» **TEXTO DE ORIGEN**
-=-=-=-=-
Un servidor, que es un enamorado de estudiar las conductas de las personas, gestos, lenguaje no verbal y corporal, sus apariciones y opiniones en redes sociales, incluso sus no manifestaciones y silencios. Suelo sumergirme en qué pueden estar pensando mis interlocutores para así descifrar el porqué de sus acciones. Inexorablemente, todo ello lleva a la obtención de unos resultados y a unas conclusiones.
Por supuesto, algo que no me cabe ninguna duda es que el ser humano es más interesado y más desentendido de los valores, cosa que cultiva o que dejamos que se cultive a más temprana edad. Hoy día, generalmente, se es más reaccionario al fracaso y sin pudor alguno, se huye del problema sin afrontarlo ni encararlo de frente.
La vida es un círculo constante de perder y ganar. No me alejo mucho de la realidad si digo que es más perder que ganar y ahí es donde surge el conflicto. Su gestión es cada vez más complicada por el argumento anteriormente esgrimido; hay una huida del problema sabiéndose ganador el sujeto que sabe que tiene refugio en los otros cientos de alternativas que se ponen en bandeja a su alrededor y si no, siempre les queda el victimismo de la alineación de los planetas contra ellos.
Pero, y cuando se gana, ¿Cómo se gestiona eso? Es tan ínfimamente pequeño ese tiempo comparándolo con las veces que perdemos que suele obnubilarse el criterio lógico.
Mucho es el empeño que ponemos en prepararnos para gestionar las derrotas en cualquier ámbito de la vida pero cuando toca ganar ahí es cuando te das cuenta de las miserias de la conducta. Aspectos como la no medición del respeto, escasa empatía, infravaloración de los méritos ajenos, absorción desmedida, acumulación de adeptos aduladores, huidores de la autocrítica, envidiosos compulsivos y borrachera de narcisismo, todo ello aderezado con una buena dosis de falsa humildad son ítems propios de este tipo de personalidades confirmadoras de no saber ganar.
-=-=-=-=-
» **CONTENIDO DEL MATERIAL**
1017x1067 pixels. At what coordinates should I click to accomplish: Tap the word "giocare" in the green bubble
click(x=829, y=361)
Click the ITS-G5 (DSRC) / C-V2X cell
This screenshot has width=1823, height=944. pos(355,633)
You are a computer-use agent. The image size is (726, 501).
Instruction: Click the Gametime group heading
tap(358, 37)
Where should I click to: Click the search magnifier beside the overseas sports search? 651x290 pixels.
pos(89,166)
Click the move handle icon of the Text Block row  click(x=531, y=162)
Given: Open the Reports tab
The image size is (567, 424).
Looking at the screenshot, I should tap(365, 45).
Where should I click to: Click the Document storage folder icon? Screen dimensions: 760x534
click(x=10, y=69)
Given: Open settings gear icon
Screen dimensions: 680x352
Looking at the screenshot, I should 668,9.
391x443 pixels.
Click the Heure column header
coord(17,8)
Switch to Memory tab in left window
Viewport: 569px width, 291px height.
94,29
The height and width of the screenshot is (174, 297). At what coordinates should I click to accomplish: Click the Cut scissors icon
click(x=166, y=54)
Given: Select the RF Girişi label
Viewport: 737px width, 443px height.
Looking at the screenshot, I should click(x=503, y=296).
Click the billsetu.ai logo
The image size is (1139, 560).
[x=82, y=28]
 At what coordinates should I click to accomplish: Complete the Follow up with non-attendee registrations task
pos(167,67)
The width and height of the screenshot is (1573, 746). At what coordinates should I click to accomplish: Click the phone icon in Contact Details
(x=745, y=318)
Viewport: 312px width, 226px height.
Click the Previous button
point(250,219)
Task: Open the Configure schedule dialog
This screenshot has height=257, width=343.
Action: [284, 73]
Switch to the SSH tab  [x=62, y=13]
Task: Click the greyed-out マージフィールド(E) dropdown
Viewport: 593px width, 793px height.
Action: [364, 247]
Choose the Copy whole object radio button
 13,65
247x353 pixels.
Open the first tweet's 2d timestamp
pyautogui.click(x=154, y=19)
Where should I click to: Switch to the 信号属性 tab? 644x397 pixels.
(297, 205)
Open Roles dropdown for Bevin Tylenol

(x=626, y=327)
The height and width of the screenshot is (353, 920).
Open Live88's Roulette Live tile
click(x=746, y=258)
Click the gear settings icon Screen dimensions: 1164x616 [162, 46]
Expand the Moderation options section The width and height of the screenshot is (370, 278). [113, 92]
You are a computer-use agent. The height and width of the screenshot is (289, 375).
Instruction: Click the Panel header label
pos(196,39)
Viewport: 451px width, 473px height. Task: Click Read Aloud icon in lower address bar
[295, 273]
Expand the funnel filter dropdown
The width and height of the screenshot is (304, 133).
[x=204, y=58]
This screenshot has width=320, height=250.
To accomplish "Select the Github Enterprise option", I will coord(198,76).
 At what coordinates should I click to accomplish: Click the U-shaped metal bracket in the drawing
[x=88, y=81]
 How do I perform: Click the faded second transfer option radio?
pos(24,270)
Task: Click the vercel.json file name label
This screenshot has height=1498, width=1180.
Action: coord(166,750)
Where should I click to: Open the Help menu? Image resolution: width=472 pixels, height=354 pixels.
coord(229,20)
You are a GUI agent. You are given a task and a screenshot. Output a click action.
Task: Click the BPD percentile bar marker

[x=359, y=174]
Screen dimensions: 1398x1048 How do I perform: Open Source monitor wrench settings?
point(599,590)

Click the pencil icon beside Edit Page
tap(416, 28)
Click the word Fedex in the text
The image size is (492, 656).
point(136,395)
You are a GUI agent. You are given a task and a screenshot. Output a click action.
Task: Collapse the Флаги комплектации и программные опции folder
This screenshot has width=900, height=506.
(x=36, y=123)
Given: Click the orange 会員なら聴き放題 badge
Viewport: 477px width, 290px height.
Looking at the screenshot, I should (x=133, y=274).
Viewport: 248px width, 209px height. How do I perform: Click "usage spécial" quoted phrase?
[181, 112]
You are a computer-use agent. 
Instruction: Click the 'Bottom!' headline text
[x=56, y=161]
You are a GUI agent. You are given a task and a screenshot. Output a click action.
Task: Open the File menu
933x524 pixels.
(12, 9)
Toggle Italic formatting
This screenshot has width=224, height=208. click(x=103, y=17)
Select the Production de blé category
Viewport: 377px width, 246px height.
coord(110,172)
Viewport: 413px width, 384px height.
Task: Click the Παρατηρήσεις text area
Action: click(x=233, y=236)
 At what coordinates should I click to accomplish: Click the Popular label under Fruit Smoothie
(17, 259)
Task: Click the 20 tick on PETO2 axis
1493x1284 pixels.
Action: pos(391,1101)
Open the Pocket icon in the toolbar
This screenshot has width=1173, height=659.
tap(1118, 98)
-=-=-=-=-
» **TAREA**
Repite al pie de la letra el pasaje del texto de origen que va desde "Por supuesto, algo" hasta "encararlo de frente.", ambos incluidos. Este material procede de una fuente distinta a la del texto de origen.

» **RESPUESTA**
Por supuesto, algo que no me cabe ninguna duda es que el ser humano es más interesado y más desentendido de los valores, cosa que cultiva o que dejamos que se cultive a más temprana edad. Hoy día, generalmente, se es más reaccionario al fracaso y sin pudor alguno, se huye del problema sin afrontarlo ni encararlo de frente.